Juan Antonio Rosado

Como cualquier sonido, flujo mental o representación, la palabra es materia. Pasa por los sentidos, es interpretable. Por ello no existe el lenguaje, como tampoco el ser humano, entidad incompleta que continúa en proceso de definición y que se ha redefinido de múltiples formas. Si el lenguaje se manifiesta en todo ser vivo, jamás lo hace en el nivel de combinaciones ni con las posibilidades lúdicas y semánticas del lenguaje humano, pero lo mismo ocurre con otros elementos de la naturaleza: sonidos, imágenes, movimientos, olores, sabores, sexualidades… Al transfigurar esos datos naturales en música, pintura, danza, perfumería, gastronomía o erotismo, el ser humano se aleja de la naturaleza para convertirse en ente cultural, es decir, simbólico.

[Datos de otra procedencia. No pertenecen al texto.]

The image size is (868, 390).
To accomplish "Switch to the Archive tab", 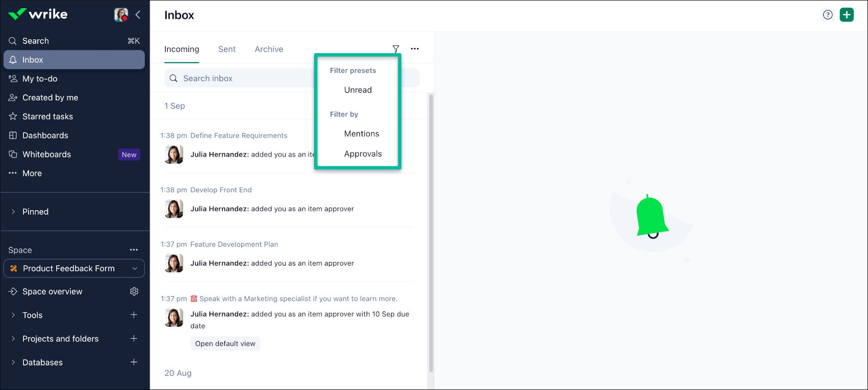I will (269, 49).
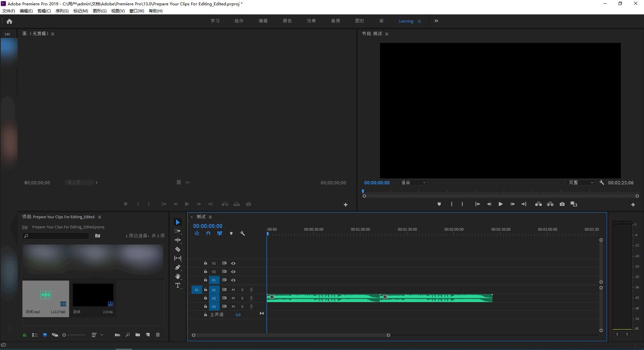Select the Ripple Edit tool
The height and width of the screenshot is (350, 644).
coord(178,240)
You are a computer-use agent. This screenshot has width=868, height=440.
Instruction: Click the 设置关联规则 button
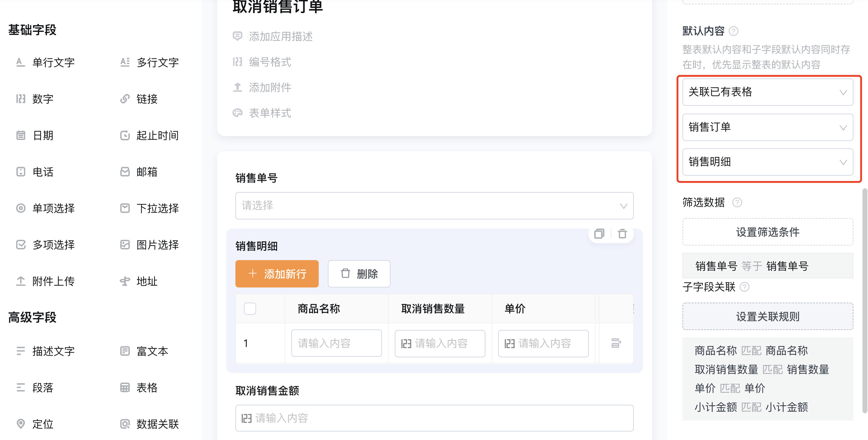point(768,316)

Sin salir del ámbito del lenguaje articulado, recordemos la frase de Wittgenstein: “Los límites de mi lenguaje son los límites de mi mundo”. ¿Qué es mundo? Es materia (y si alguien agrega: “también energía”, habrá que recordarle que la energía es materia), pero si el mundo es algo humano, existe, para el humano, gracias a que lo nombra, gracias al lenguaje: el famoso “ser en el mundo” heideggeriano. La proposición “el mundo es mundo gracias a que se le nombra” se refiere sólo al mundo humano, cultural, y no al natural o animal. Para nosotros esos mundos son incomprensibles. Hablar del “mundo de los leones” o de los lobos sólo tiene un sentido humano. Esas formas de vida no nos corresponden, aunque tratemos de explicarlas.

La palabra es materia no sólo porque representa materias ni por su sustancia fónica, sino también porque posee la posibilidad de materializar: detrás de ella puede estar la acción, pero también lo puede estar después. El fiat es acción pura. Ya lo decía Georges Sorel: el mito conduce a la acción, y esto es a posteriori. En cuanto a la frase de Klossowski (la identidad como cortesía gramatical), que se vincula con la escuela lacaniana (el “estadio del espejo”), la interpreto como el hecho de que los entornos de interacción humana dan lugar a la construcción de nuestras identidades, pero siempre con el apoyo sustancial e imprescindible del ónoma. Se les tiene que nombrar de alguna manera, pues hasta los delfines poseen un lenguaje estrechamente vinculado a su entorno. No podemos imaginarnos un entorno sin algún tipo de lenguaje que lo decodifique. El signo por sí mismo no vale sin el intermediario que lo descifra. Creo que a eso se refería Klossowski. La identidad es “cortesía gramatical” porque el niño dice “yo” y “mamá” o “papá” a partir de una realidad y un estímulo, pero esas palabras lo ayudan a identificar. Y esto vale también para los sordomudos, quienes tendrán a la mano otros referentes gramaticales para decodificar signos e identificar identidades. Los bárbaros son el “otro”, lo incomprensible para los griegos, como los “chandalas” lo eran para los brahmanes. Aquí hay un problema de explotación social: es la preeminencia del uno sobre lo otro, pero el lenguaje y su materialidad desempeñan un papel decisivo en la explotación. ¿Cómo identificar al otro? Mediante una cortesía gramatical: “extranjero”, “chandala”, “negro”, “indio”, “bárbaro”, “salvaje”… Allí está Robinson Crusoe, de Defoe, el paradigma del explotador occidental que nombra “Viernes” a un nativo sin interesarse antes en conocer su forma de vida ni su lenguaje. Lo trata como a un menor de edad y lo designa con un nombre occidental, como los españoles que llamaban “pera de Indias” al aguacate, o “león” al “puma”. Es la misma visión castrada y castrante de Chateaubriand y otros escritores católicos. La acción por sí misma es incomprensible. Por ello la identidad siempre es “cortesía gramatical”; por ello el lenguaje implica y denota materialidad: la materialidad del entorno, del mundo nombrado.